Antoine Volodine - Ecrivains

 

Oui, c’est ça. Il faut continuer à parler de cela. Je n’en comprends pas la moitié, mais il faut que cela passe au-delà de moi. Je grommelle sans verbe, je marmonne, rien n’est dit, rien n’est vu, mais quelque chose passe au-delà de moi. Sourde ou non, ma voix ne porte nulle part. Ce noir ne retient rien. Mais c’est ma voix. Il faut continuer à le dire.


 

Projet ambitieux que celui d’Antoine Volodine en cette rentrée littéraire puisque l’écrivain, sous trois pseudonymes différents, publie trois ouvrages. Trois pseudonymes ou trois individualités ? La différence est subtile chez cet auteur qui s’érige en porte parole d’un mouvement littéraire, le « post-exotisme », dont tous les membres sont Antoine Volodine, quels que soient leur nom (Lutz Bassman, Eli Kronauer, Manuela Draeger), leur maison d’édition (Verdier, Le Seuil, L’Olivier, l’Ecole des loisirs) ou leur personnalité (Draeger écrit avant tout pour les enfants, excepté lors de cette rentrée littéraire, Bassman est plus violent). Certains n’ont même pas écrit, qui sont présentés dans son livre manifeste : Le Post-exotisme en dix leçons : leçon onze, paru chez Gallimard en 1998. Volodine a d’abord parlé de ces écrivains dans ses romans, ses écrits. A partir des années 2000, il leur fait acquérir un peu plus de netteté en les faisant publier, abondamment. Son ouvrage Ecrivains est une manière de parler de plusieurs autres écrivains « post-exotiques », jamais rencontrés jusqu’alors.

## [Données fournies]
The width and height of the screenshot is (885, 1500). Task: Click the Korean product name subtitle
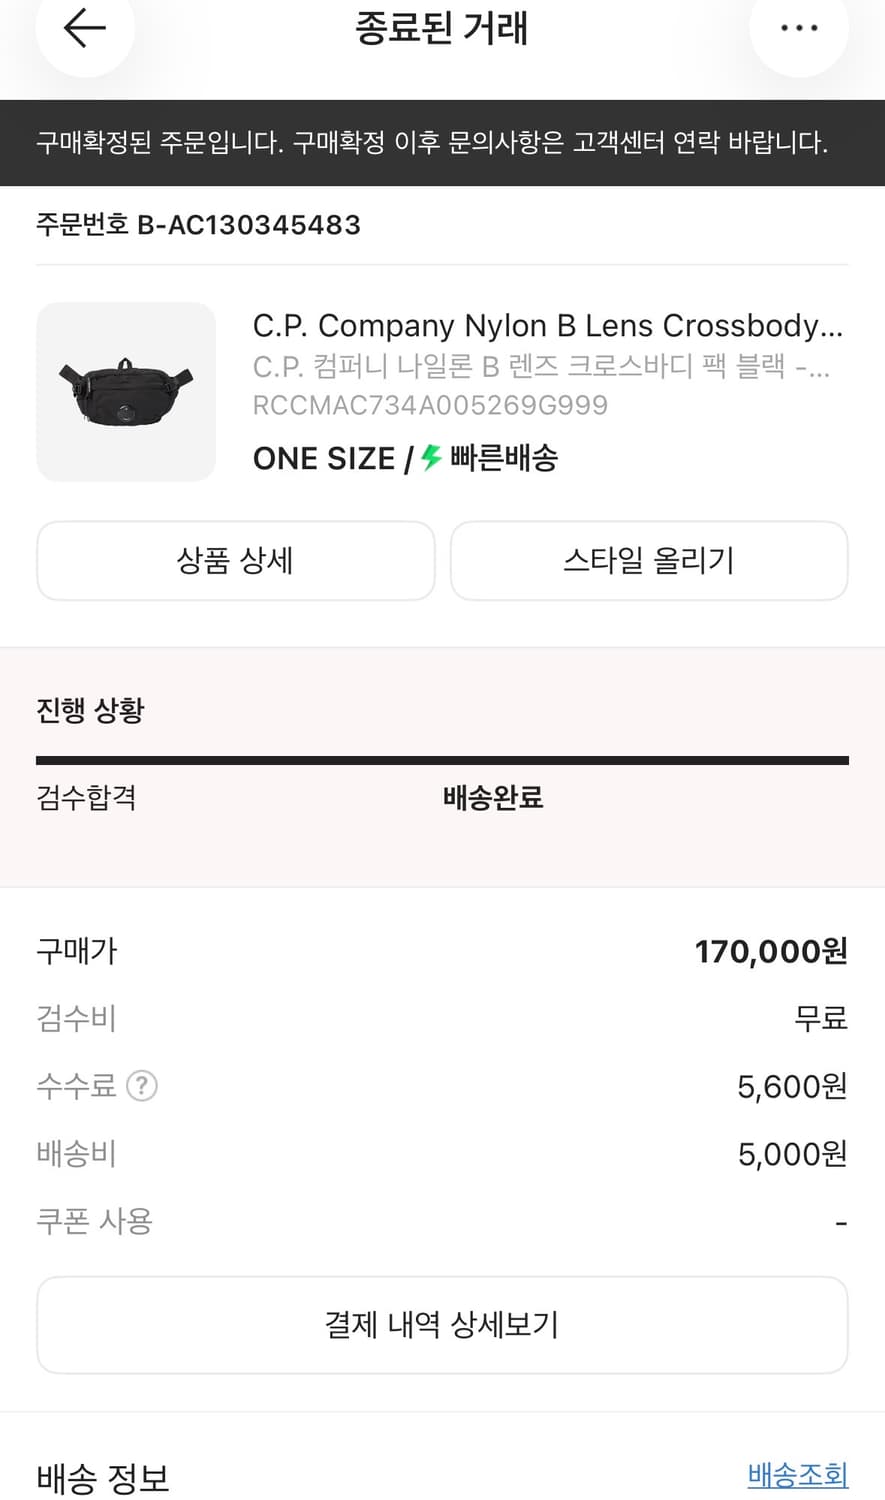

## [Consigne]
Renvoyez, s'il vous plaît, le passage du texte sur Antoine Volodine qui commence aux mots « Oui, c’est ça. » et s'arrête après « continuer à le dire. », sans rien y changer.

## [Corrigé]
Oui, c’est ça. Il faut continuer à parler de cela. Je n’en comprends pas la moitié, mais il faut que cela passe au-delà de moi. Je grommelle sans verbe, je marmonne, rien n’est dit, rien n’est vu, mais quelque chose passe au-delà de moi. Sourde ou non, ma voix ne porte nulle part. Ce noir ne retient rien. Mais c’est ma voix. Il faut continuer à le dire.